EPA Proposes Emission Control Areas Along U.S. Coastlines
On March 27, 2009, the United States became the first country to ask the International Maritime Organization (IMO) to create an emissions control area (ECA) around the U.S. coastline. The control program has the goal of dramatically reducing air pollution from ships, and delivering substantial benefits to large segments of the population as well as marine and terrestrial ecosystems.
The ECA proposal would designate specific portions of U.S. and Canadian coastal waters in which stringent international emission controls would apply to ocean-going ships, essentially creating a “buffer zone” around the U.S. coastline. The proposed area of the ECA includes waters adjacent to the Pacific coast, the Atlantic/Gulf coast, and the eight main Hawaiian Islands. The proposed ECA would extend 200 nautical miles from the coastal baseline, except that it would not extend into marine areas subject to the sovereignty, sovereign rights or jurisdiction of any country other than the United States or Canada.
Under the program, large ships such as oil tankers and cargo ships that operate in the ECA would face stricter emissions standards.

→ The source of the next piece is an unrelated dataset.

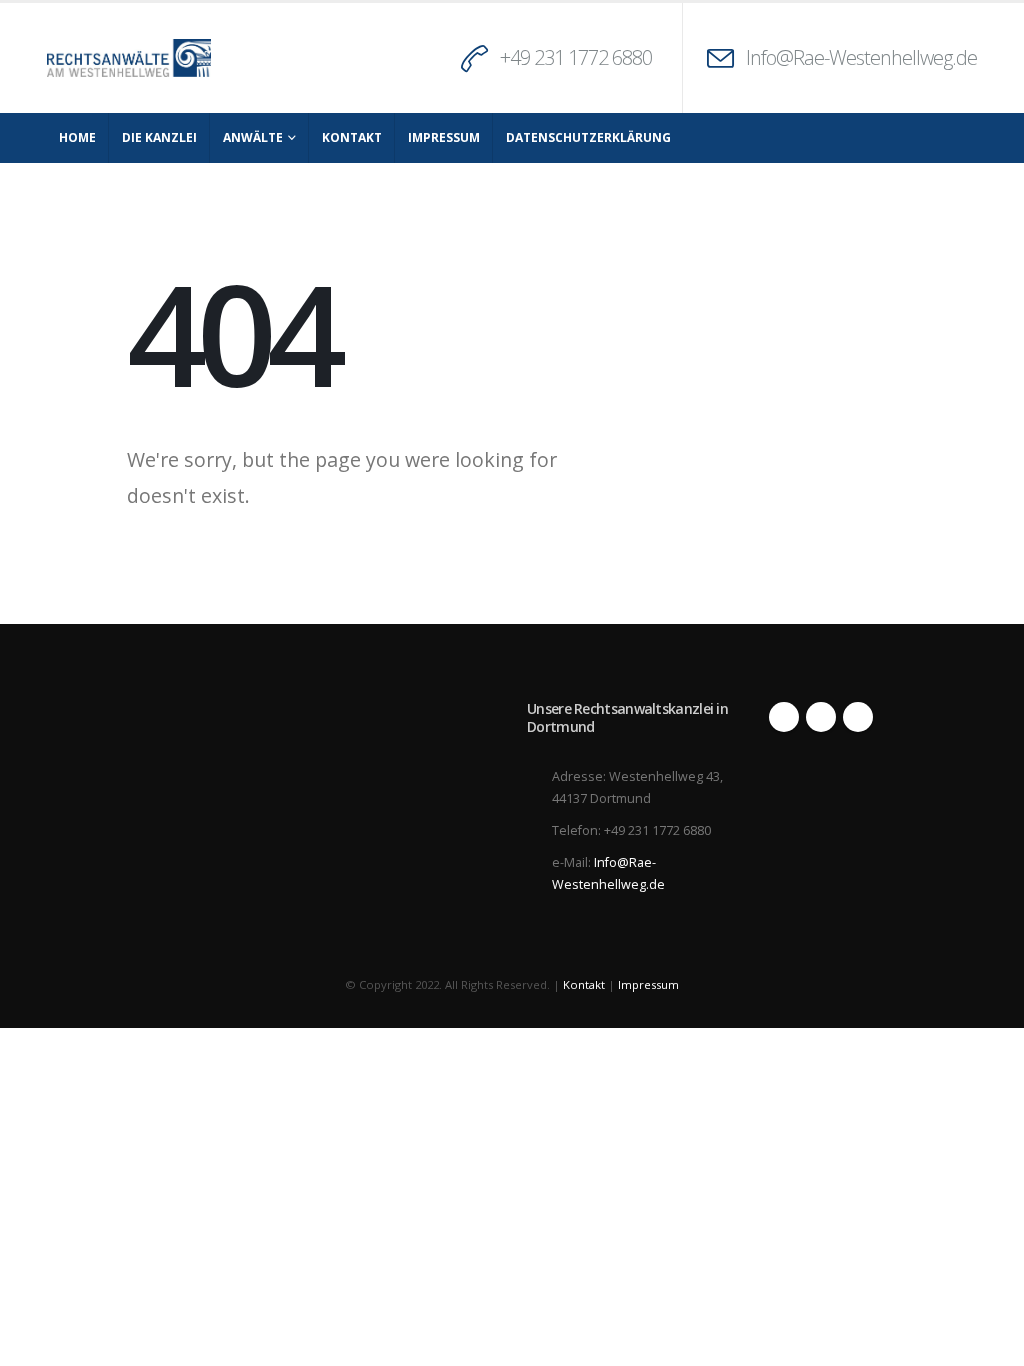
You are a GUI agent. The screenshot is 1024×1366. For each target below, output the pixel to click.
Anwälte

These standards would cut sulfur in fuel by 98 percent, particulate matter emissions by 85 percent, and nitrogen oxide emissions by 80 percent from the current global requirements. To achieve these reductions, ships would be required to use fuel with no more than 1,000 parts per million sulfur beginning in 2015, and new ships would be required to use advanced emission control technologies beginning in 2016. The EPA estimates the total costs of improving ship emissions from current performance to ECA standards while operating in the proposed ECA would be approximately $3.2 billion in 2020.

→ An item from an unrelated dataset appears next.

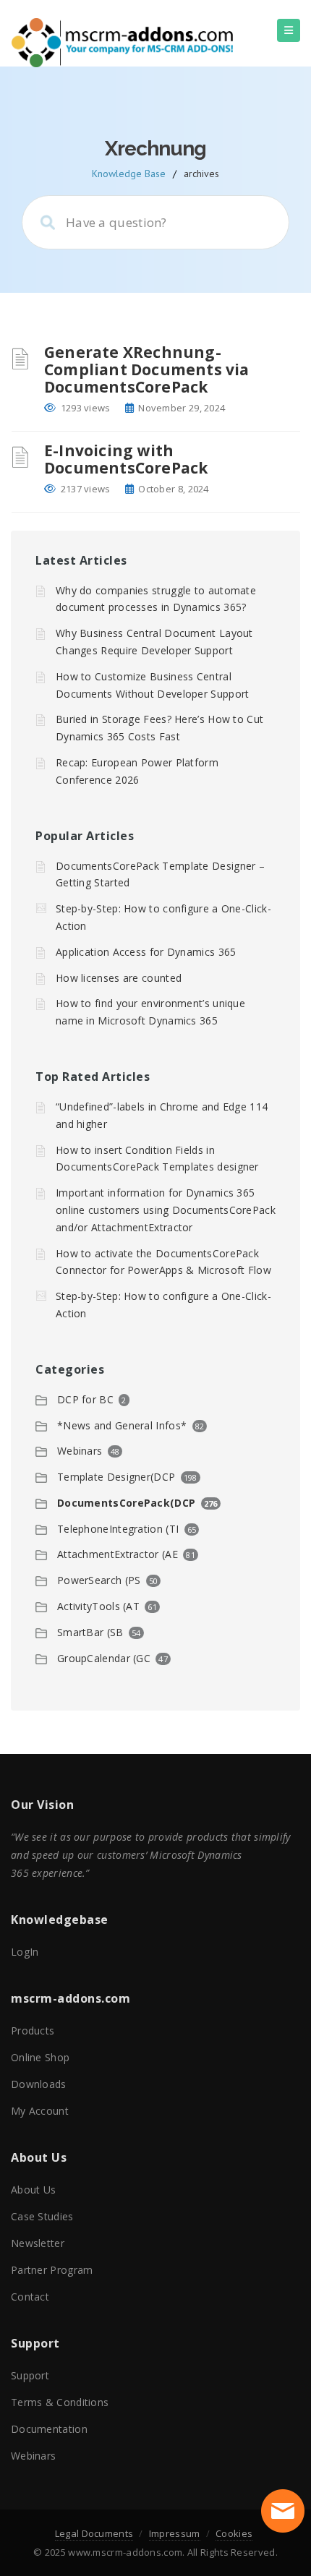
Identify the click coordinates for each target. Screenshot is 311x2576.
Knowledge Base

The IMO, a United Nations agency, will begin reviewing the proposal in July 2009. Approval of the proposal could occur as soon as 2010.
The proposal is one part of a comprehensive EPA program to address harmful emissions from ocean-going vessels under the National Clean Diesel Campaign and the Clean Ports Program. Another element of this program includes adoption of a Clean Air Act (CAA) rulemaking process developing standards for Category 3 marine diesel engines that are expected to require the application of high efficiency aftertreatment emission controls similar in stringency to new NOx standards that would apply to all engines in the ECA. The agency plans to issue the CAA Notice of Proposed Rulemaking in spring 2009 and finalize it by December 2009.